### Short problem A
In the excerpt below on noise floors and signal-to-noise ratio, list every example cause of noise that it names.
### Short problem B
Print the passage of the excerpt below on noise floors and signal-to-noise ratio from "For better clarity, the" up to and including "amplitude over time.".
### Short problem C
Decide whether each statement agrees with the excerpt below on noise floors and signal-to-noise ratio. Answer yes or no and quote the words that settle it.
(i) The noise detection algorithms described assume the noise floor has a roughly constant amplitude over time.
(ii) A high signal-to-noise ratio leads to a higher error rate.
(iii) Background noise often has a high signal amplitude level.

### Excerpt to read
· · · ·
For better clarity, the graph is shown for one specific frequency only. In every ambient audio signal, which is captured in a typical environment of a user, a certain portion of noise is included. Such noise may have very different causes, for example, traffic, construction, surrounding nature, background conversations, but also noise being generated from electronic processing and electronic or electrical components. In many cases, such background noise 32 has a low signal amplitude level. Known methods try to distinguish between noise signal 32 and a target signal 30 by determining a lowest amplitude of the audio signal 14. It is then assumed that the signal portion with amplitudes equal and lower than that minimal audio signal 14 may very likely be noise 32.
Such algorithms of noise detection assume that the noise floor 32 has a more or less constant amplitude over time.
Now, for determination of a signal-to-noise ratio (SNR), the difference between the amplitude of the noise floor 32 and the amplitude of the audio signal 13 is taken and the corresponding signal-to-noise ratio is calculated. In general, a high signal-to-noise ratio means that the target signal 30 is significantly stronger than the underlying noise signal 32 leading to a better detectability and a lower error rate when recognizing and capturing the audio signal 14. The noise floor 32 may be determined for every frequency or frequency band, indicated by the frequency axis in Fig. 2.
· · · ·
### Information shown
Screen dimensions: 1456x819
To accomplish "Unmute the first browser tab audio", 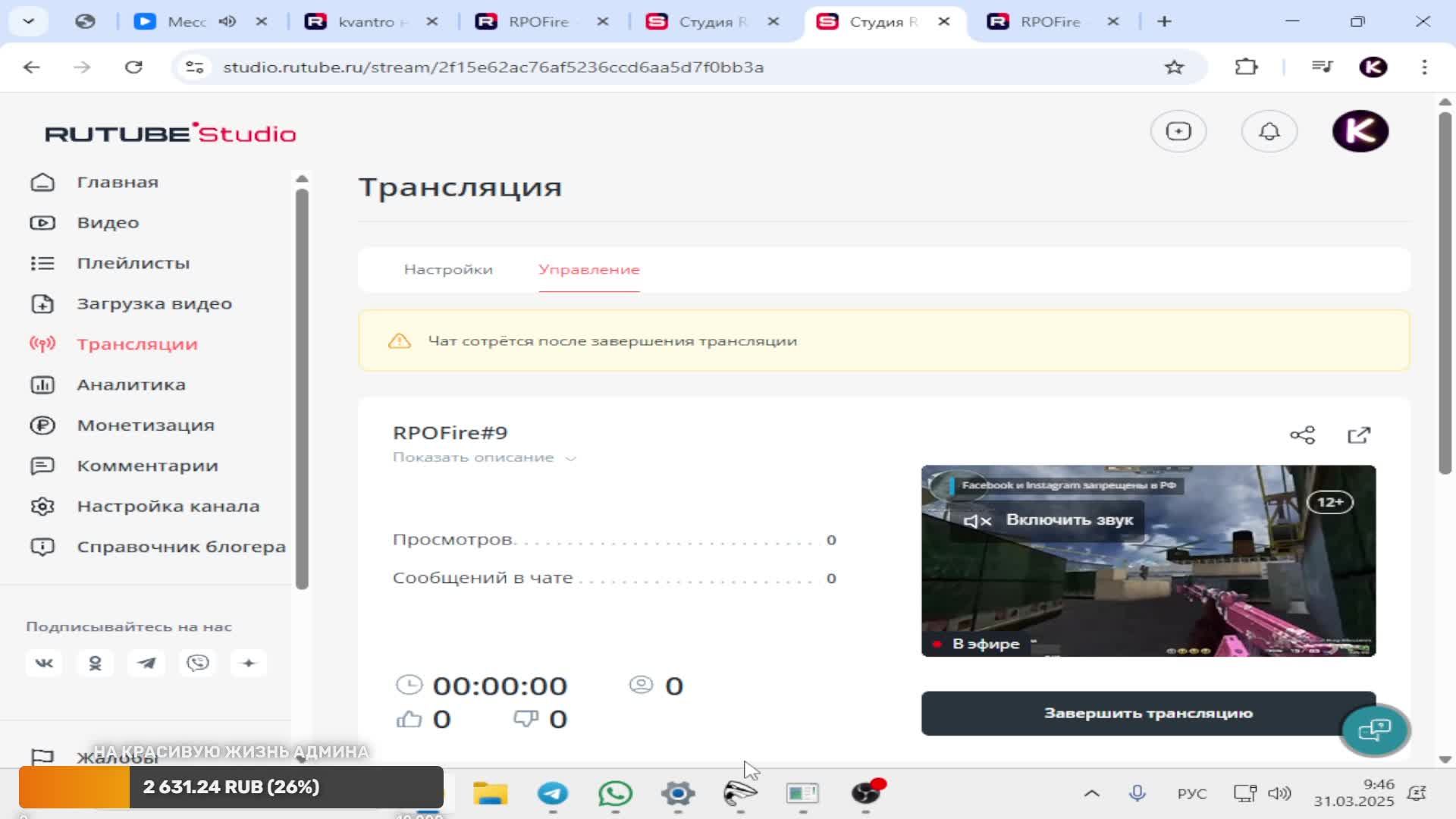I will tap(228, 22).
· · · ·
### Worked solution A
- traffic
- construction
- surrounding nature
- background conversations
- noise generated from electronic processing and electronic or electrical components

### Worked solution B
For better clarity, the graph is shown for one specific frequency only. In every ambient audio signal, which is captured in a typical environment of a user, a certain portion of noise is included. Such noise may have very different causes, for example, traffic, construction, surrounding nature, background conversations, but also noise being generated from electronic processing and electronic or electrical components. In many cases, such background noise 32 has a low signal amplitude level. Known methods try to distinguish between noise signal 32 and a target signal 30 by determining a lowest amplitude of the audio signal 14. It is then assumed that the signal portion with amplitudes equal and lower than that minimal audio signal 14 may very likely be noise 32.
Such algorithms of noise detection assume that the noise floor 32 has a more or less constant amplitude over time.

### Worked solution C
(i) Yes: "Such algorithms of noise detection assume that the noise floor 32 has a more or less constant amplitude over time."
(ii) No: "leading to a better detectability and a lower error rate"
(iii) No: "In many cases, such background noise 32 has a low signal amplitude level."